Improving performance of mutable arrays using linear types

Void · September 3, 2024, 2:40pm

One of the most important applications of Linear Haskell is to allow pure mutable arrays and improve performance of algorithms involving arrays. However, in playing with Linear Haskell, an example caught my eyes: Suppose we implement Quicksort using the facilities provided by the linear-base package. Comparing the very naive implementation:

qs :: Ord a => [a] -> [a]
qs [] = []
qs [x] = [x]
qs (x:xs) = qs [y|y <- xs, y < x] ++ x:[y <- xs, y >= x]
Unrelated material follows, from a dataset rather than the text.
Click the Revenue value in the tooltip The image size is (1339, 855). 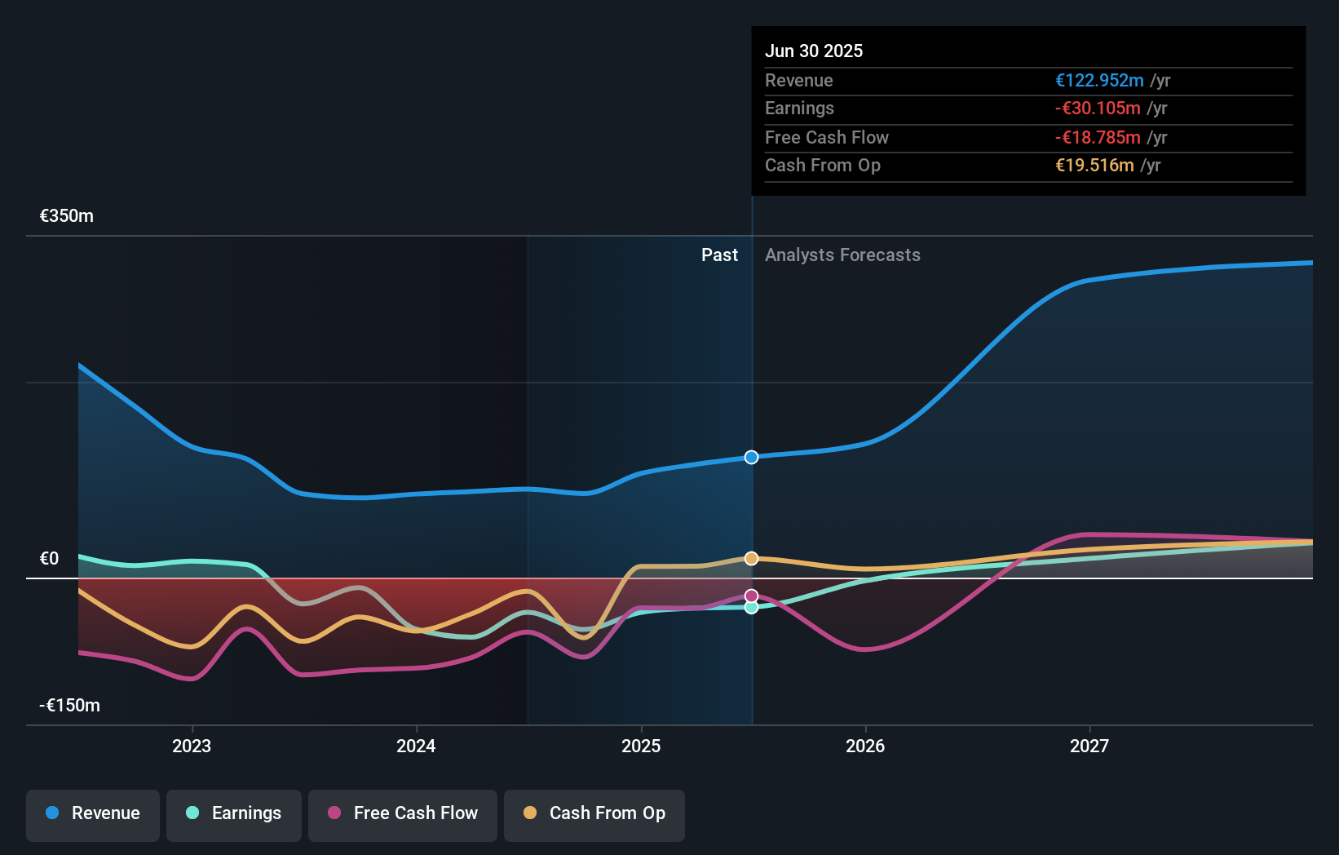(1099, 80)
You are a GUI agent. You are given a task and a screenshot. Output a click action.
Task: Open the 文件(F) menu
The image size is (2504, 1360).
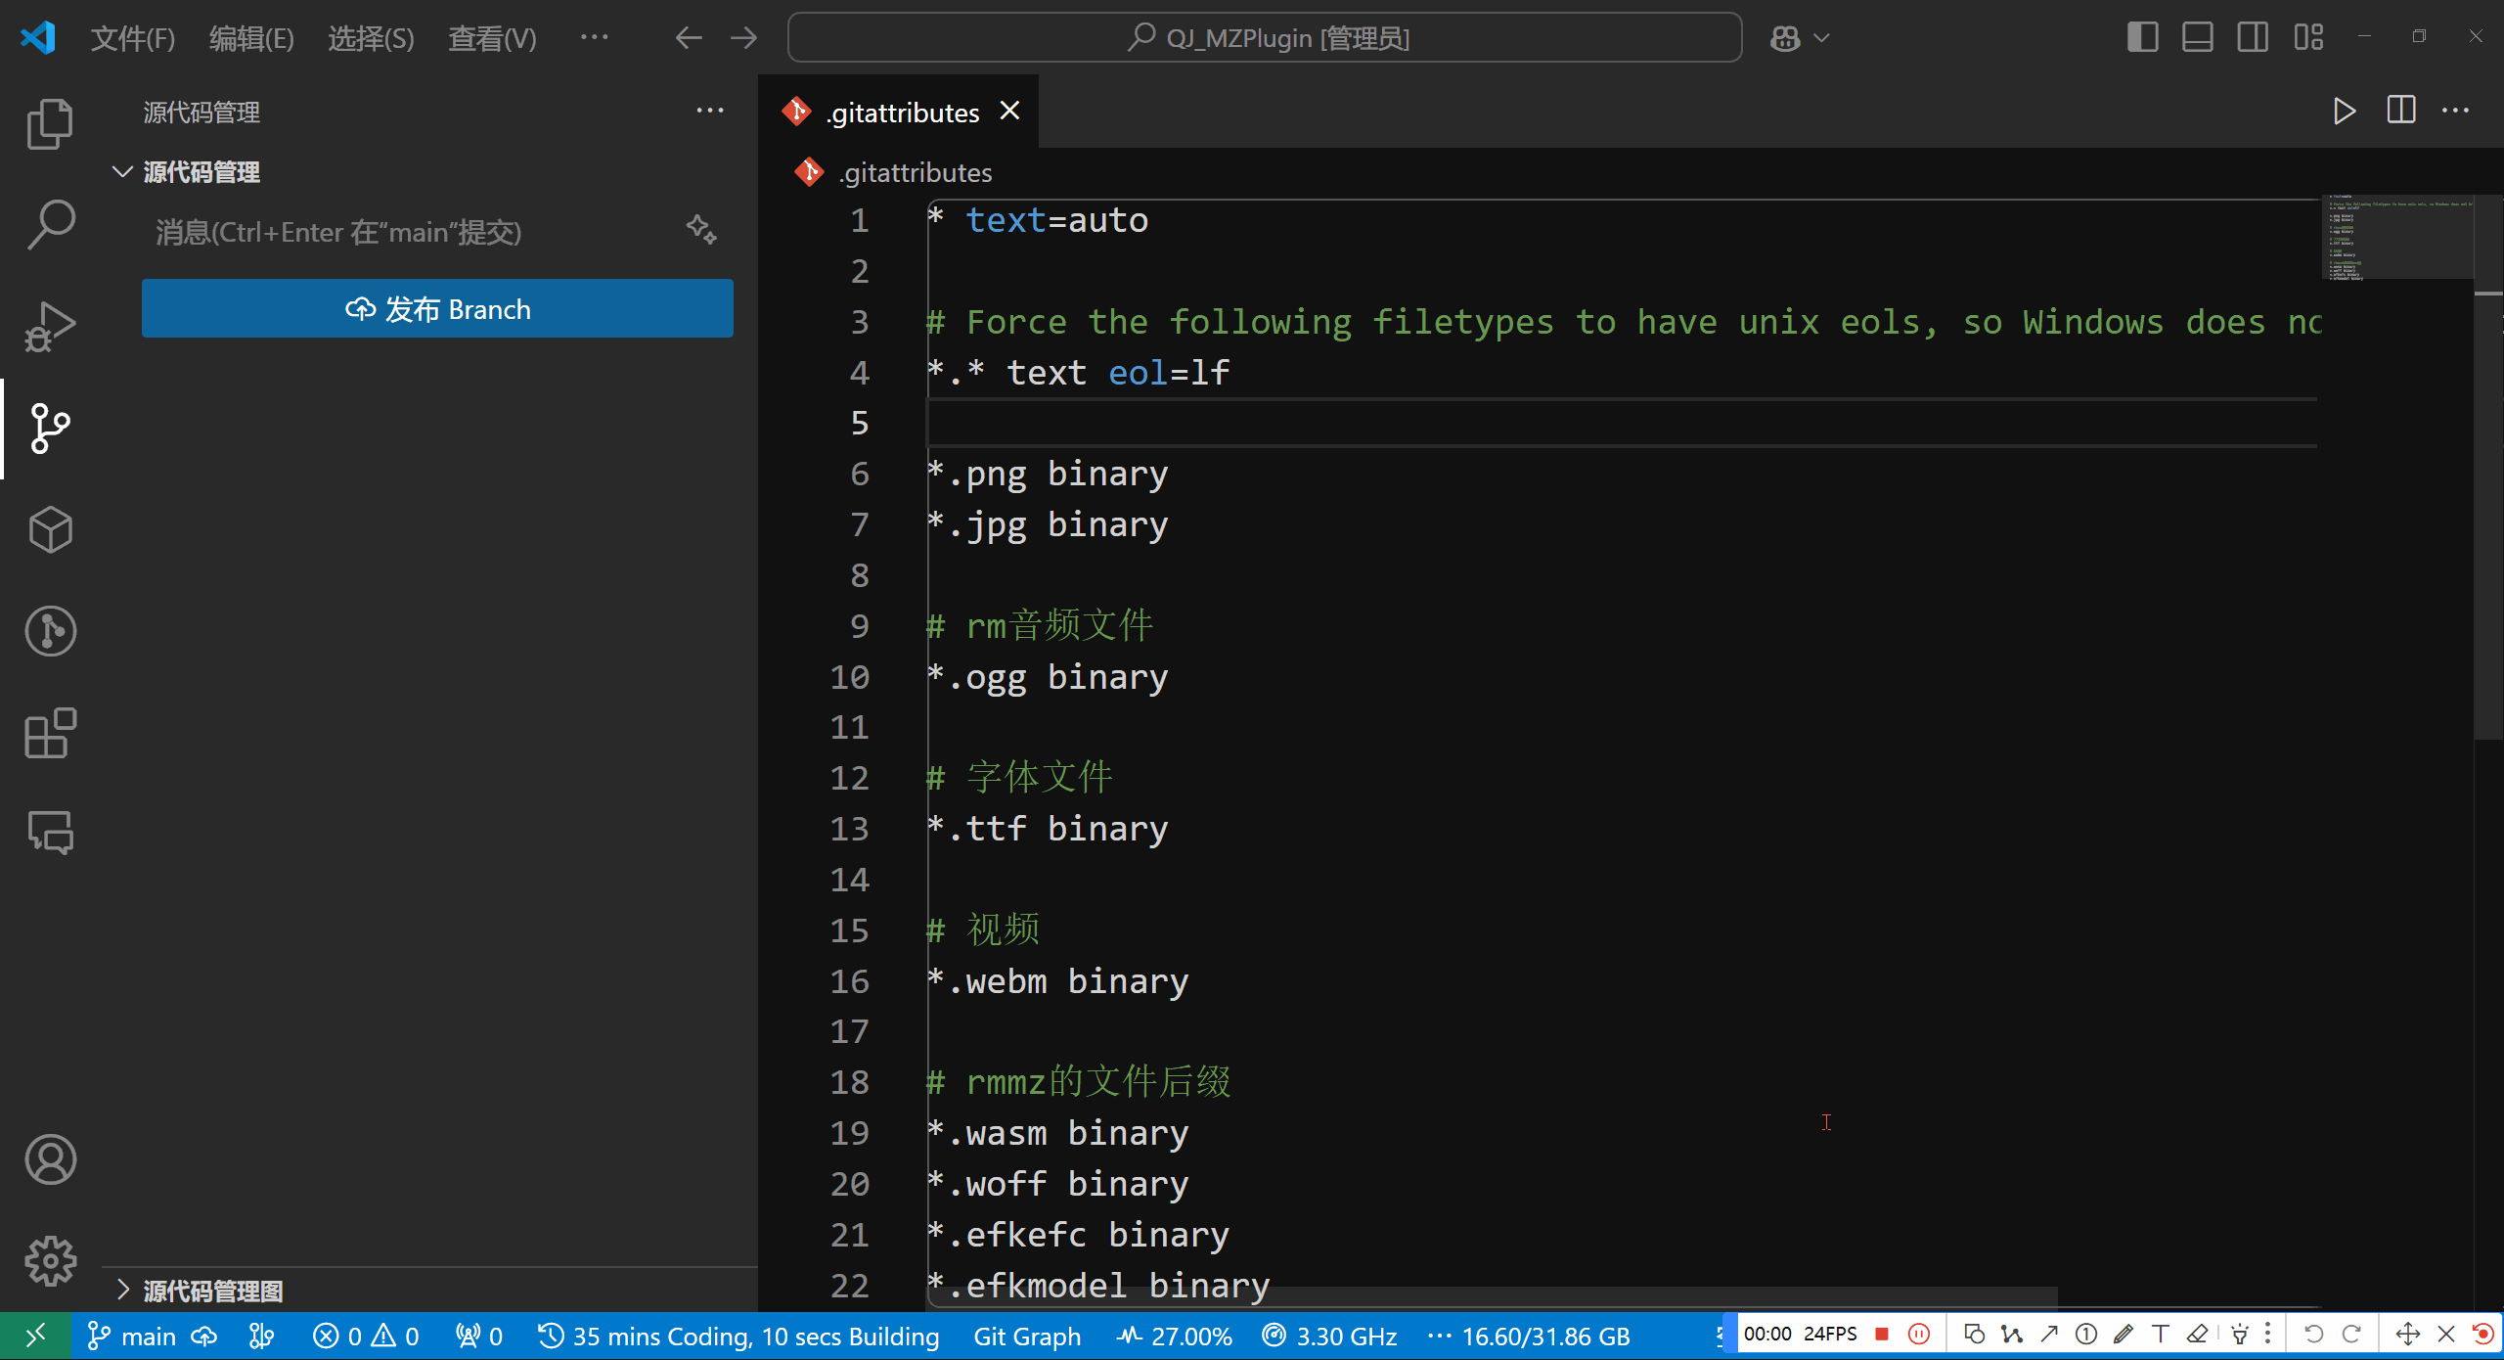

to the example implementation provided by the linear-base package: linear-base/examples/Simple/Quicksort.hs at master · tweag/linear-base · GitHub
we would expect the linear implementation to perform better. However, the actual results shows that the naive algorithm actually performs better! On my device, to sort a random Int list of length 10^7, the naive algorithm takes 23s while the linear algorithm takes 70s (all tests done with -O2 compiler flag). Something is clearly wrong.

After some inspection at the code, I think the main culprit of the performance loss is allocation in the innermost loop. Consider the following code snippet:

partition :: Array Int %1 -> Int -> Int -> Int -> (Array Int, Ur Int)
partition arr pivot lx rx
  | (rx < lx) = (arr, Ur (lx - 1))
  | otherwise =
      Array.read arr lx
        & \(Ur lVal, arr1) ->
          Array.read arr1 rx
            & \(Ur rVal, arr2) -> case (lVal <= pivot, pivot < rVal) of
              (True, True) -> partition arr2 pivot (lx + 1) (rx - 1)
              (True, False) -> partition arr2 pivot (lx + 1) rx
              (False, True) -> partition arr2 pivot lx (rx - 1)
              (False, False) ->
                swap arr2 lx rx
                  & \arr3 -> partition arr3 pivot (lx + 1) (rx - 1)

We see that tuples are spilled all over the place. Tuples are lifted types and adds a layer of indirection on the actual data, and creating them requires memory allocation. Furthermore, the Ur type is a data type instead of a newtype, which also causes allocation overhead. Those expensive allocations should be avoided as much as possible in the inner loop.

Here, I propose an approach to deal with this kind of overhead related to mutable array using linear types. The code can be found in GitHub - Void-Skeleton/hstest: My personal repository for putting all sorts of Haskell tests (the code here is heavily inspired by the code from linear-base), where the main module of this test is ExampleL.hs. To summarize my approach, I used two tricks to optimize away the problems of tuples and data Ur.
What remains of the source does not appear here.